Izaya bukan orang yang suci. Tentu jelas sekali. Rasa-rasanya dia ingin tertawa sekeras mungkin bila ada seseorang berkata demikian di depannya. Tapi nyatanya ketika Shinra membahas tentang topik itu Izaya hanya membeku, seluruh tubuhku serempak merasa terkejut. Dirinya? Suci? Yang benar saja.
"Sepertinya ada yang salah dengan otakmu, dokter." Izaya sengaja menekan kata Dokter, api Shinra hanya tertawa mengibaskan tangannya. Mengusir dirinya tanpa penjelasan lebih lanjut.
Dia bukan orang suci. Astaga orang gila mana yang berpikir bahwa dia itu suci? Ah iya Kishitani Shinra adalah orang gila yang berkata bahwa dirinya itu suci padahal dia sudah berbalut penuh oleh dosa. Dia tidak percaya dengan adanya tuhan, atheis kalau boleh dibilang. Tentu saja dia tidak mengerti perbedaan antara suci dan penuh dosa. Baginya semua itu sama saja.
Jalanan Ikebukuro menjadi lebih legang daripada seharusnya. Awan menggantung di langit-langit, siap menumpahkan isiannya. Izaya berdecak, dia tidak ingin hujan ketika dia ingin jalan-jalan. Matanya menatap sosok pirang di sekelibat sudut matanya, dia tidak ingin bermain kejar-kejaran saat hujan juga. Dia bukan anak kecil.
Izaya membaur diantara orang-orang, dia tidak tahu bagaimana 'penciuman' sang monster itu bekerja, tapi dia tidak ingin mencari tahu sekarang. Shizuo tidak akan melempar veeding machine di tengah kerumunan orang dengan acak hanya karena dia mencium dirinya kan?
Okay memang Shizuo tidak melempar Veeding machine sesuai perkiraannya, tapi siapa yang menyangka ketika sampai di apartemennya, Shizuo sudah berdiri di depan pintu dengan rokok yang mengotori lantai marmernya. Izaya menghela nafas, hujan telah turun, tapi dia tidak punya pilihan lain.
Dia lari, dari seluruh pilihan mati yang dimilikinya, dia tidak ingin mati di tangan monster Ikebukuro di depan apartemennya yang malah membuat masalah berlarut-larut.

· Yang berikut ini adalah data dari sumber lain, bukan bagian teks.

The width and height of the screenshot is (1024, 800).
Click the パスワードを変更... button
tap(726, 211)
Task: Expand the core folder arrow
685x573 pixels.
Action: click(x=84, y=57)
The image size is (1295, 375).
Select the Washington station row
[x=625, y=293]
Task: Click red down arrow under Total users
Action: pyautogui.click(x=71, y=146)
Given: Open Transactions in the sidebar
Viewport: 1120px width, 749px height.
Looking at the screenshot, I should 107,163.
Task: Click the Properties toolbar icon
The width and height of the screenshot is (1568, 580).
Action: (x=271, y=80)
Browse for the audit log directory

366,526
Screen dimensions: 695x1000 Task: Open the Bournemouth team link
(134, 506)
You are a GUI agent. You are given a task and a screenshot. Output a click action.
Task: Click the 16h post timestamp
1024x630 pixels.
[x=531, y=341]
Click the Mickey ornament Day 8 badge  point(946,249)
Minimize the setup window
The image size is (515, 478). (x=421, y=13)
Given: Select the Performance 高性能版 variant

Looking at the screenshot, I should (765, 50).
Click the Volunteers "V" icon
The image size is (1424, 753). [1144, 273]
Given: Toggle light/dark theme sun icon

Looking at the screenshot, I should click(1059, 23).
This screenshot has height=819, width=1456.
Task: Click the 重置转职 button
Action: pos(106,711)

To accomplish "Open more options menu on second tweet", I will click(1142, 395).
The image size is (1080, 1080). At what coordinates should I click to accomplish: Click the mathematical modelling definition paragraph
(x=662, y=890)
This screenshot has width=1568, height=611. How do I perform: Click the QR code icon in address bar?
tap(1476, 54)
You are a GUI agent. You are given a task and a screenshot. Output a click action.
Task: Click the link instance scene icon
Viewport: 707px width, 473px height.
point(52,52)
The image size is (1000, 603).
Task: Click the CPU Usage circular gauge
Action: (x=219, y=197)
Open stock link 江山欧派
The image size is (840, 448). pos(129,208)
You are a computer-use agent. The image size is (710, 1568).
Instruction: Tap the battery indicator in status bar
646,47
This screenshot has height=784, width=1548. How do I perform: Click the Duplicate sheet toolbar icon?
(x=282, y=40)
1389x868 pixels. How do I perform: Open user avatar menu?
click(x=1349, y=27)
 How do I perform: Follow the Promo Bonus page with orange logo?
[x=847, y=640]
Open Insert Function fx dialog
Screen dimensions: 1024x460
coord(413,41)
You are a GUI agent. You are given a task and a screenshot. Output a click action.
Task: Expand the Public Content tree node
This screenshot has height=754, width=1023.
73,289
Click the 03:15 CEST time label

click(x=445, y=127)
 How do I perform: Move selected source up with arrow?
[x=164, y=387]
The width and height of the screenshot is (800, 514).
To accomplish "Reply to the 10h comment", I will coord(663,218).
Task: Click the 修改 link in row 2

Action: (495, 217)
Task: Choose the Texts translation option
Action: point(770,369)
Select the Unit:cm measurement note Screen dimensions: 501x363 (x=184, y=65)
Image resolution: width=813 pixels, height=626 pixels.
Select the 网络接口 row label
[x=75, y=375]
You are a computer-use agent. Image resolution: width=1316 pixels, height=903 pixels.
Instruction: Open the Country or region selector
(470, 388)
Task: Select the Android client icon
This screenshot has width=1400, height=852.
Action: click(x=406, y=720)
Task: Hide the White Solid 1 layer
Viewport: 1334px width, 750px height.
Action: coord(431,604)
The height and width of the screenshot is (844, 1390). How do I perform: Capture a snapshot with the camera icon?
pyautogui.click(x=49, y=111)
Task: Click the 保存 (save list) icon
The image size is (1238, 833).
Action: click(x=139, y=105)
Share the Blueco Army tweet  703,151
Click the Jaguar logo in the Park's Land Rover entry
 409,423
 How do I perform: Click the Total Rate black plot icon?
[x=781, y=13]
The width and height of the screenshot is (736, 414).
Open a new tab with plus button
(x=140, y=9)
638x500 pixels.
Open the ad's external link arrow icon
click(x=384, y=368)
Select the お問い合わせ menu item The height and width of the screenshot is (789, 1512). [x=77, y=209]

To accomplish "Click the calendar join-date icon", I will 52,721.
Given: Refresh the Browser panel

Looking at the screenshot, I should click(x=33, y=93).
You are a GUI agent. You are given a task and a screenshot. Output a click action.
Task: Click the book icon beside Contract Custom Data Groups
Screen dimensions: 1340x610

Kalau masalahnya hanya pada monster itu sih dia bakal bahagia setengah mati, menertawakannya sampai matipun tak masalah.
"Okay Izaya, tenangkan dirimu!"
Tenang? Izaya tidak salah dengar? Seorang Shizuo Heiwajima dengan otak hanya sebatas protozoan yang hobinya meledak setiap kali bertemu masalah memintanya yang selalu tenang menghadapi setiap persoalan untuk tenang? Ini lelucon baru macam apa?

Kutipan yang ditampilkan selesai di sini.